Be Aware of Other’s Goals that Can Help Set Your Own

Vision is a critical component of personal or organization goals and objectives. Vision also forms the foundation for setting company or personal strategies that work.

You can use your employer’s goals as a benchmark for setting your own objectives. If you can “fit” your personal goals into your company’s stated objectives, you might design more reasonable, workable targets for yourself.

Some proactive employers take a “hands on” approach to employee goals, offering suggestions, templates or, even, specific staff objectives for the coming year(s). The most forward thinking employers will offer management advice, encouragement and guidance to help you set goals that are achievable, measurable and valuable.

If you have co-workers that you admire and respect, you might ask them about their own goals. Getting input from other respected sources can help reinforce the validity of your own ideas, suggest other ideas that hadn’t occurred to you or encourage you to think a bit differently about the goals you favor.

Knowledge is power. Use investigation, knowledge, and data to help you set workplace, career and performance goals that will advance your objectives. Whenever possible, particularly if you enjoy your job and your employer, think about how you can merge your personal goals with those of your company.

In all situations, use career tools wisely. For example, if your employer offers management advice to help you set goals, accept and think about their suggestions. Their ideas may—or may not—fit your personal vision of what you want, but having and considering this information is always more valuable than having no input at all.

How to Set Your Career Goals

Remember, company goals are just as important as your own. Always display respect for your employer’s goals, even if you privately disagree with their choices. You will find it much easier to structure and achieve your personal goals if they integrate with those of your employer—there is a natural match.

Unless they directly conflict with corporate objectives, discuss your goals with supervisors and managers. For example, if you want to set career goals to improve your performance by 20 percent and become a candidate for team leader in the coming year, tell management. You probably will not receive any guarantees of promotion, but you may learn about opportunities for new team leaders that management foresees. Conversely, if your primary career goal is to find a new, more promising job elsewhere, rethink this suggestion and disregard it.

Learn all you can about your employer’s goals and strategies. Understanding the focus, intent and background of your company’s goals helps you set your objectives, using this valuable management advice and information.
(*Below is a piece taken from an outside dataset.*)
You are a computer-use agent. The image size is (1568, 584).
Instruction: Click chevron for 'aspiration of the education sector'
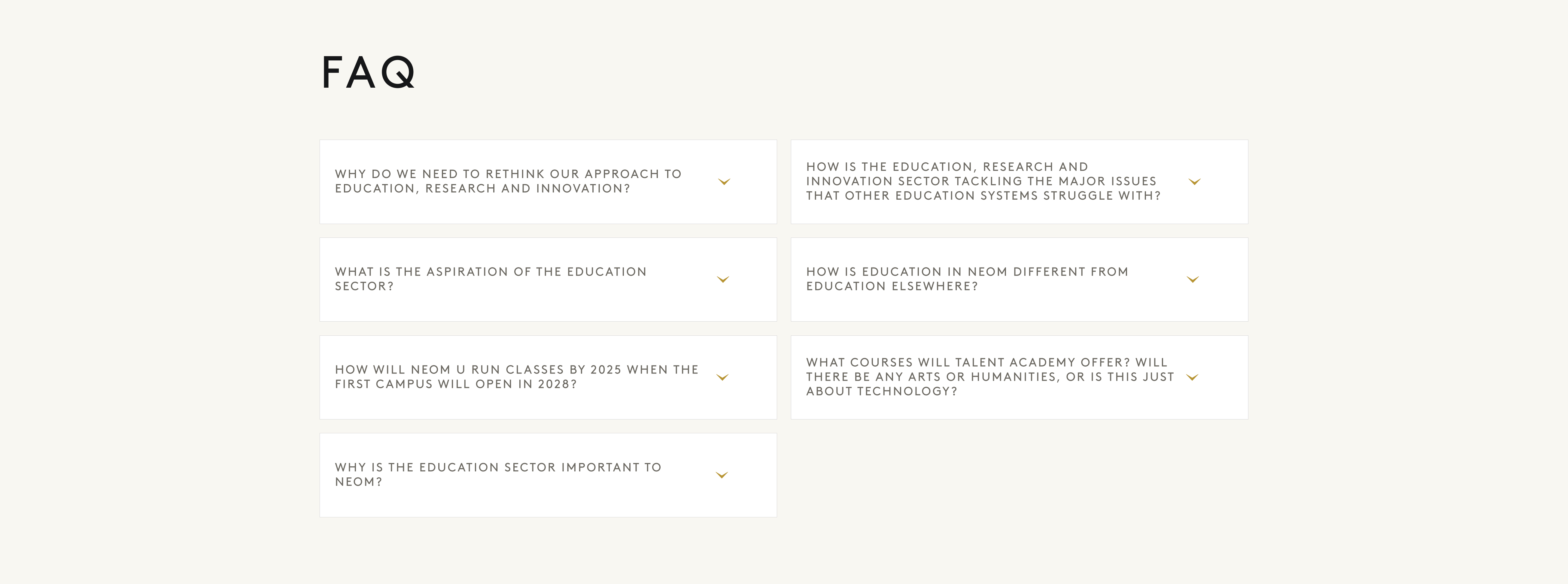pyautogui.click(x=722, y=280)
For instance, a corporate goal of dominating the market and strengthening the brand globally, may not help you use career tools to attain a C-level position, but may give you ideas that match your employer’s thinking, while also accelerating your job progression.

Think, think, think. Spend as much quiet, quality time as you need with yourself to design goals that target what you want. Before management, co-worker or family agreement on your goals, you must agree on your objectives with the "face in the mirror." Too many employees view their jobs as “trading hours for money,” without thinking about what they really want. Learn what you really want from your career. You can only do this by spending quiet time alone to organize your thoughts and professional “cravings.”

Re-visit, measure and modify your goals regularly. As always, setting no goals, stuffing them in a drawer or lacking a willingness to modify your objectives is much worse than setting a hundred bad goals. Even poor goals have elements of value, allowing you to modify, improve, change, and enhance them. For example, you may receive additional management advice or information that leads you to scale back or ramp up your original goals. Instead of starting over, creating new goals, you can simply modify your original road map to make detours that still get you to your destination.

Employee goals are valuable career tools that will help you improve your job situation—sometimes, dramatically. Using honest management advice, quality alone time and keeping your "eyes on the prize" to improve your performance and position always works.